About this task:
Look through the data below for the line with "The width and height of the screenshot is (597, 588)." and the line with "Click the green arrow beside +0.22%", then output those two and all lines in between, exactly as written.

Supplied data:
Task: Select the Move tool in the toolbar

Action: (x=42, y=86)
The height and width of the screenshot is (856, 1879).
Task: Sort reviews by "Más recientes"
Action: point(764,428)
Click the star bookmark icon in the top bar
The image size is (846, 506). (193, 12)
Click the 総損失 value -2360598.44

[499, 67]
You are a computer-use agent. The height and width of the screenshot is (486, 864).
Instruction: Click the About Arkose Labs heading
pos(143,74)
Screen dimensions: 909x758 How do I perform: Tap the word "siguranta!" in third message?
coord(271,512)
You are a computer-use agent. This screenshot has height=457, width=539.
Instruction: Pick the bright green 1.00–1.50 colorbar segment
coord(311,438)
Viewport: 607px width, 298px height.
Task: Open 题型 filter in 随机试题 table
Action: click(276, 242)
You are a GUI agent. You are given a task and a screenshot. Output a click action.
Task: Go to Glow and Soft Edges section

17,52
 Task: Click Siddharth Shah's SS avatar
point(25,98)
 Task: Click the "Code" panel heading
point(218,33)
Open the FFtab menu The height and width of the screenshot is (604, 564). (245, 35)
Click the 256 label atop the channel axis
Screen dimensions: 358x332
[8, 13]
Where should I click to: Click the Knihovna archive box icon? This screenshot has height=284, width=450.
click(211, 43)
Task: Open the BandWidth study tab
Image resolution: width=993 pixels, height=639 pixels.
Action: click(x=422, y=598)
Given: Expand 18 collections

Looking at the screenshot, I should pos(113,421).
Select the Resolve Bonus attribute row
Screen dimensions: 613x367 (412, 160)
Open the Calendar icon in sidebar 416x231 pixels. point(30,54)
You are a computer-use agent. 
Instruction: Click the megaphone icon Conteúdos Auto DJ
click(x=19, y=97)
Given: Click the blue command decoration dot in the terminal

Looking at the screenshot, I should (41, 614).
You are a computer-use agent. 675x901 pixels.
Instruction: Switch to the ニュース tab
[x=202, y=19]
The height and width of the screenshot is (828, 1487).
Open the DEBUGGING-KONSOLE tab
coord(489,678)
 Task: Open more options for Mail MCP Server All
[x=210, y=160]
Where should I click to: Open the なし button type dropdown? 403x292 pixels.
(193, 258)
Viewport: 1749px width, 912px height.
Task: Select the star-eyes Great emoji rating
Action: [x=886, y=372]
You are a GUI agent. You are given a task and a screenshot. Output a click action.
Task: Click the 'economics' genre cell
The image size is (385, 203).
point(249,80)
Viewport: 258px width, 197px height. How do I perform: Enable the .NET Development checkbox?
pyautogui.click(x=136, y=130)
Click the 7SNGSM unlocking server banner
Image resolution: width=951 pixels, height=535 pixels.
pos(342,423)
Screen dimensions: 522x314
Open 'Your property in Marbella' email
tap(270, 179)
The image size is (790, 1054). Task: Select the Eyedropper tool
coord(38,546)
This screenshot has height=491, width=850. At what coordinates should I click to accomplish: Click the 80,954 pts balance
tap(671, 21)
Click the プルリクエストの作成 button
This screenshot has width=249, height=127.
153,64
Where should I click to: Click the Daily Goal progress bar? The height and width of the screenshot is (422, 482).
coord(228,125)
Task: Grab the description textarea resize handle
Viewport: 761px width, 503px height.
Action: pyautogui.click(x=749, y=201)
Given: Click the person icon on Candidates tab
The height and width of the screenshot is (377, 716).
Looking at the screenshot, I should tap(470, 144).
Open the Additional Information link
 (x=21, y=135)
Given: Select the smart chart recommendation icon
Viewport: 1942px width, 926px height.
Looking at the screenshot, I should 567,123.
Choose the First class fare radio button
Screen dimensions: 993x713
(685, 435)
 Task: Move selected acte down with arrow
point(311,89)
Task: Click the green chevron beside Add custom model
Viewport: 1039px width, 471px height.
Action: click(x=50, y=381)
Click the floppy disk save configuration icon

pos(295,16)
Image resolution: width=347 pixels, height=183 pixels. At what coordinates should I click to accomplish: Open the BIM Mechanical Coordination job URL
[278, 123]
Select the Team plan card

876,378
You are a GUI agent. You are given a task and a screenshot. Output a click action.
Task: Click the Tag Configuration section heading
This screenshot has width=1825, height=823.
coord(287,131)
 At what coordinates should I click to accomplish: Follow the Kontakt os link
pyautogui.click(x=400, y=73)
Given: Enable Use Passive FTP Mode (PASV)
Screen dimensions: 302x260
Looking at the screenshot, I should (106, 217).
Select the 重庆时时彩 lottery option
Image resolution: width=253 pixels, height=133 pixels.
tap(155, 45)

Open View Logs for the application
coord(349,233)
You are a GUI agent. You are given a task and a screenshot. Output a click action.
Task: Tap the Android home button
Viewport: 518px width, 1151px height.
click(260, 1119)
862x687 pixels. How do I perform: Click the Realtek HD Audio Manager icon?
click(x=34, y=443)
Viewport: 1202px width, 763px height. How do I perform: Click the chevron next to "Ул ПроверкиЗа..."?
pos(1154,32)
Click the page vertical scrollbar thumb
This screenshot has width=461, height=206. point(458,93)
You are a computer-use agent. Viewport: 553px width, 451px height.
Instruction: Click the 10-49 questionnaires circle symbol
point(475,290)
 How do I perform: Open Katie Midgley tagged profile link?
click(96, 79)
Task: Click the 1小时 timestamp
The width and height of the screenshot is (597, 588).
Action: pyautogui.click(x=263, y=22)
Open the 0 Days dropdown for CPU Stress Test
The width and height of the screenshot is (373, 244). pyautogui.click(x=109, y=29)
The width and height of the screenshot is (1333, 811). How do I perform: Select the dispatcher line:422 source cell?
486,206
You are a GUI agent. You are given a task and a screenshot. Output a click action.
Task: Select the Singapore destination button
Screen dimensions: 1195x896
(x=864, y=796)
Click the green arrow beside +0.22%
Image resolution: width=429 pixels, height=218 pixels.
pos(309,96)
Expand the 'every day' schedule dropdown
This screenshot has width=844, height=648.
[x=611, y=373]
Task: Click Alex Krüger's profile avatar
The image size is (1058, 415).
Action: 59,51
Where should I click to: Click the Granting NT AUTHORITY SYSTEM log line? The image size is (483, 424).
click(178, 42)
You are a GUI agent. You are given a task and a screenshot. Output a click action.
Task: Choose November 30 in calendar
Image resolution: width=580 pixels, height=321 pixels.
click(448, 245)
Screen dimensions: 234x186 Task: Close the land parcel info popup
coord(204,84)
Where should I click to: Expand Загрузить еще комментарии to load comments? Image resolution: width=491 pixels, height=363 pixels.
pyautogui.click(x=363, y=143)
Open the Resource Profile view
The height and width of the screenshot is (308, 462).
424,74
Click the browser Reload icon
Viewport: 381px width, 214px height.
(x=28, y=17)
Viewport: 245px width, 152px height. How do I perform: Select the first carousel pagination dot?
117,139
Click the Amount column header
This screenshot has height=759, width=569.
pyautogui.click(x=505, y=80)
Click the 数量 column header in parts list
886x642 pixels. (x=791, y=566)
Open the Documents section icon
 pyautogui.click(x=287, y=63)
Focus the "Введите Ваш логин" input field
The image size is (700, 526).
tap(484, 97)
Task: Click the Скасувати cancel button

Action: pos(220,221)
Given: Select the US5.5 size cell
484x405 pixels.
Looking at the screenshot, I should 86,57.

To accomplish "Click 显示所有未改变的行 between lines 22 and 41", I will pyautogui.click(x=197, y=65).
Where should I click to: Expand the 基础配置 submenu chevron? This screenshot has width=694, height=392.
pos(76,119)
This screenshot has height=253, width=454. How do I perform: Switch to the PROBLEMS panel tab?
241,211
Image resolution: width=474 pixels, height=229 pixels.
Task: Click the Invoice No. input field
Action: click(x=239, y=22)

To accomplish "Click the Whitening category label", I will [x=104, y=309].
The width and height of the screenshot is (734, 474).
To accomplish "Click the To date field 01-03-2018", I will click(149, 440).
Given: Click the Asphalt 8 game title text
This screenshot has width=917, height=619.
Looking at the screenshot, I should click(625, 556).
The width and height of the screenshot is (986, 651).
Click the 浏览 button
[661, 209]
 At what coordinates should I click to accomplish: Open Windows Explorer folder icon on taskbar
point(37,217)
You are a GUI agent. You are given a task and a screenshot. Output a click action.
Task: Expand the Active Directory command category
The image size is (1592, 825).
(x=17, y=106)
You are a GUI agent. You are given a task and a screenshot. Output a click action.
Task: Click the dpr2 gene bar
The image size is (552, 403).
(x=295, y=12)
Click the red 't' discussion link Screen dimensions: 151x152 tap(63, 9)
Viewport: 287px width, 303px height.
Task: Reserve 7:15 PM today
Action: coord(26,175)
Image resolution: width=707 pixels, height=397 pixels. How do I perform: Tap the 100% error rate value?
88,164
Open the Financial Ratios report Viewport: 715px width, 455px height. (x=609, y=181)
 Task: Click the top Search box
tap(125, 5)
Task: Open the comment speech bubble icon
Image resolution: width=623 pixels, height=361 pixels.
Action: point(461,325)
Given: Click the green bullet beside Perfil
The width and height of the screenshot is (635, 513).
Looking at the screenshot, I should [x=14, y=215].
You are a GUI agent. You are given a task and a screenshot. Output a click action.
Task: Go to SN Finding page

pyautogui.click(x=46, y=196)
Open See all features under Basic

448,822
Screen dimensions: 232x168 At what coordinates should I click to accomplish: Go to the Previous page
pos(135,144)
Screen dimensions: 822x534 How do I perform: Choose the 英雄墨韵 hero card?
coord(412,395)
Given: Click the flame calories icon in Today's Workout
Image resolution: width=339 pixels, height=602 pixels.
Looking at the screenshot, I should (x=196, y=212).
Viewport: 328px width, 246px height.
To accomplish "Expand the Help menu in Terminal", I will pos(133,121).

Response to the task:
The width and height of the screenshot is (597, 588).
Action: pyautogui.click(x=263, y=22)
Open the 0 Days dropdown for CPU Stress Test
The width and height of the screenshot is (373, 244). pyautogui.click(x=109, y=29)
The width and height of the screenshot is (1333, 811). How do I perform: Select the dispatcher line:422 source cell?
486,206
You are a GUI agent. You are given a task and a screenshot. Output a click action.
Task: Select the Singapore destination button
Screen dimensions: 1195x896
(x=864, y=796)
Click the green arrow beside +0.22%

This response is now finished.